Secrets Data is transported and stored in an encrypted state and access to the backend system can be better handled by IAM roles and other systems much better than in a VCS system.
Availability AWS S3 and other similar solutions are a managed service with built-in durability and availability meaning your important state file is quite secure
Versioning By adding versioning to the state file you can in effect take advantage of rolling back to previous configurations if an update creates problems
Don’t store state in the VCS
State files should not be saved to GitHub (or whichever VCS you use) as mistakes will happen. For example, you forget to pull down the state’s latest version and run a Terraform command. Suddenly you’re essentially rolling back the deployed infrastructure or making unintended changes. Most VCS systems do not support locks meaning two people could change the same state file leading to corruption. All secrets are written to state files in plain text, breaking a fundamental law of; DON’T SAVE SENSITIVE DATA IN A VCS.
Chicken or egg when creating a new storage account for state
Typically you have a single storage account to store multiple state files on a per AWS account or Azure subscription basis as this keeps things relatively simple. When you create the new cloud account you’ll need to create the storage account so you can store your base infrastructure such as the VPC.
But there is a chicken before egg situation as you want to store Terraform state in a cloud storage account but you need to create the storage account using Terraform. So to store your state in the cloud you need to go through two stages.

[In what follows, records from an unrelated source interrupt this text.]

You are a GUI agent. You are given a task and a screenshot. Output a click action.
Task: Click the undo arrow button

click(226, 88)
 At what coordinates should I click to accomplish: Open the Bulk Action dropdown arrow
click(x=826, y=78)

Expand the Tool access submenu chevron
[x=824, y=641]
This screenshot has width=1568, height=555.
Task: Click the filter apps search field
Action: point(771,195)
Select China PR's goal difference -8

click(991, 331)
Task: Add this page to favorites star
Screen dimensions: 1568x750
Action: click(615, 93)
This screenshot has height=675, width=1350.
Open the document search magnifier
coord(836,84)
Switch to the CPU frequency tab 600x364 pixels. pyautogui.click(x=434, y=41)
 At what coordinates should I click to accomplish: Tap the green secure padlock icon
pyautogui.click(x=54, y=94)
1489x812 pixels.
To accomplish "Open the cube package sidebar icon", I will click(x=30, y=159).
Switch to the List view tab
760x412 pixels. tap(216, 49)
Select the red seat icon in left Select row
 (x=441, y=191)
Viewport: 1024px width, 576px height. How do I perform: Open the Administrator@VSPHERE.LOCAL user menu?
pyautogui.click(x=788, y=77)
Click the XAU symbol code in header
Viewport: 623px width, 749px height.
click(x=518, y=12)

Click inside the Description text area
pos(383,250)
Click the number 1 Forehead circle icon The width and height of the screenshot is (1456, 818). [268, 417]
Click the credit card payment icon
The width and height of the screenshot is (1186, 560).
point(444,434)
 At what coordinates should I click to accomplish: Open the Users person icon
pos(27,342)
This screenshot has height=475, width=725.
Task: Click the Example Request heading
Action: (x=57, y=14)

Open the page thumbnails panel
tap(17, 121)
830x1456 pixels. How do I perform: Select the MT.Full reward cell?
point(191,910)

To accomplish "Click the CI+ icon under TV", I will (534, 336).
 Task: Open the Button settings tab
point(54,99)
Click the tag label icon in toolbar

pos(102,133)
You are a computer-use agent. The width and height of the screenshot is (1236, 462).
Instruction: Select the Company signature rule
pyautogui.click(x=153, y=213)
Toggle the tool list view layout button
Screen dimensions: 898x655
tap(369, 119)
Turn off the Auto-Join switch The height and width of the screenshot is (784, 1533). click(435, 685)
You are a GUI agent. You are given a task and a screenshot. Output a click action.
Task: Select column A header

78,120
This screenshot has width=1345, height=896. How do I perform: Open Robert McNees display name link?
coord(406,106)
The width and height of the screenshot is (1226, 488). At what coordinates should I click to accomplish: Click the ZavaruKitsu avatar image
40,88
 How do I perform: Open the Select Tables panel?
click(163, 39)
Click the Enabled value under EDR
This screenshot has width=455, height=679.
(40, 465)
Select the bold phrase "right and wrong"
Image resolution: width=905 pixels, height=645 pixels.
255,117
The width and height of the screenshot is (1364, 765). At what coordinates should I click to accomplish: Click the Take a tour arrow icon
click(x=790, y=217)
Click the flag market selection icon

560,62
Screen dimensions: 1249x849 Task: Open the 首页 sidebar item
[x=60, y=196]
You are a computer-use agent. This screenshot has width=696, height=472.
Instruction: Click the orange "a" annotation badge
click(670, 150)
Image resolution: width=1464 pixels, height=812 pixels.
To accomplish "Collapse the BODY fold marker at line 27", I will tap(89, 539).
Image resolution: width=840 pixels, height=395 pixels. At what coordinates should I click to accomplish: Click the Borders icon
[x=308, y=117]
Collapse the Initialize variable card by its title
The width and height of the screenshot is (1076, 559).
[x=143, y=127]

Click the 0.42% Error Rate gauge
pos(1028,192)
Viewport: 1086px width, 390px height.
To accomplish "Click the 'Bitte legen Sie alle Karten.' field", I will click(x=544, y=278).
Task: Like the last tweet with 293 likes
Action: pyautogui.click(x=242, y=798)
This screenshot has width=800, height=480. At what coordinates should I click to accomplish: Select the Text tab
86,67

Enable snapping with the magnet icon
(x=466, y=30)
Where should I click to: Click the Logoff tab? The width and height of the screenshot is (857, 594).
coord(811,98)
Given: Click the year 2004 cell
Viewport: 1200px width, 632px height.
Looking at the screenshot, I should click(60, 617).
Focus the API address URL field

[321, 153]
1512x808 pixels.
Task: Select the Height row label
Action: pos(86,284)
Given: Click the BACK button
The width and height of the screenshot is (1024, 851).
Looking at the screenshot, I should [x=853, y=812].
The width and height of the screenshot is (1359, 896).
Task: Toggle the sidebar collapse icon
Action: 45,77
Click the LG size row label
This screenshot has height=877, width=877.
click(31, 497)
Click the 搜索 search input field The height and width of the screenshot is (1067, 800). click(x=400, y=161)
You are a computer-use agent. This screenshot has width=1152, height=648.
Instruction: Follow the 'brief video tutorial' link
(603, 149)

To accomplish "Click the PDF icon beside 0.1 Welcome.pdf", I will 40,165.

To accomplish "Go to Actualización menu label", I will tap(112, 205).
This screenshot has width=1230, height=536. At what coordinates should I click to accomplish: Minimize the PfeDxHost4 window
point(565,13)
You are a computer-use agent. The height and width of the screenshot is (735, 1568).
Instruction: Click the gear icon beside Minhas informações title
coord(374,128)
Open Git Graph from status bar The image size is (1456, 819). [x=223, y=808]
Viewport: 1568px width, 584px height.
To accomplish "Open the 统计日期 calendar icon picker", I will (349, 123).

First, create the storage account with a local backend defined in your Terraform configuration file. This will store the state file in the Terraform working directory.
Then you configure the remote backend in the same Terraform configuration file and define the newly created storage account as the target. When you run terraform init
it will ask you if you want to store the state in the newly described remote backend instead of locally and when you answer yes the state is then moved to the cloud storage account.
Use AWS S3
The following Terraform code examples will create an AWS S3 bucket specifically to support Terraform state and take into account the considerations explained earlier about chicken or egg.
resource "aws_s3_bucket" "terraform_state" {
bucket = "terraform-state-grinntec-learn"
# Prevent accidental deletion of this bucket
lifecycle {
prevent_destroy = true
}
}
// Enabled bucket versioning
# Each update creates a new version of the state file
resource "aws_s3_bucket_versioning" "enabled" {
bucket = aws_s3_bucket.terraform_state.id
versioning_configuration {
status = "Enabled"
}
}
// Turn-on server side encryption
# Ensures data stored on S3 disk is encrypted
resource "aws_s3_bucket_server_side_encryption_configuration" "enabled" {
bucket = aws_s3_bucket.terraform_state.id
rule {
apply_server_side_encryption_by_default {
sse_algorithm = "AES256"
}
}
}
// Block all public access to the S3 bucket
# Prevents making the S3 bucket publicly accessible
resource "aws_s3_bucket_public_access_block" "public_access" {
bucket = aws_s3_bucket.terraform_state.id
block_public_acls = true
block_public_policy = true
ignore_public_acls = true
restrict_public_buckets = true
}
// Create a DynamoDB table for locking
# Key:vaue store
# Strongly consitent reads and conditional writes
# Primary key must be called 'LockID'
resource "aws_dynamodb_table" "terraform_locks" {
name = "terraform-locks"
billing_mode = "PAY_PER_REQUEST"
hash_key = "LockID"
attribute {
name = "LockID"
type = "S"
}
}
provider "aws" {
region = "us-east-2"
}
provider "aws" {
region = "us-east-2"
}
// This section tell Terraform to store the state file remotley
# When you create the S3 bucket this section should be hashed out (chicken and egg)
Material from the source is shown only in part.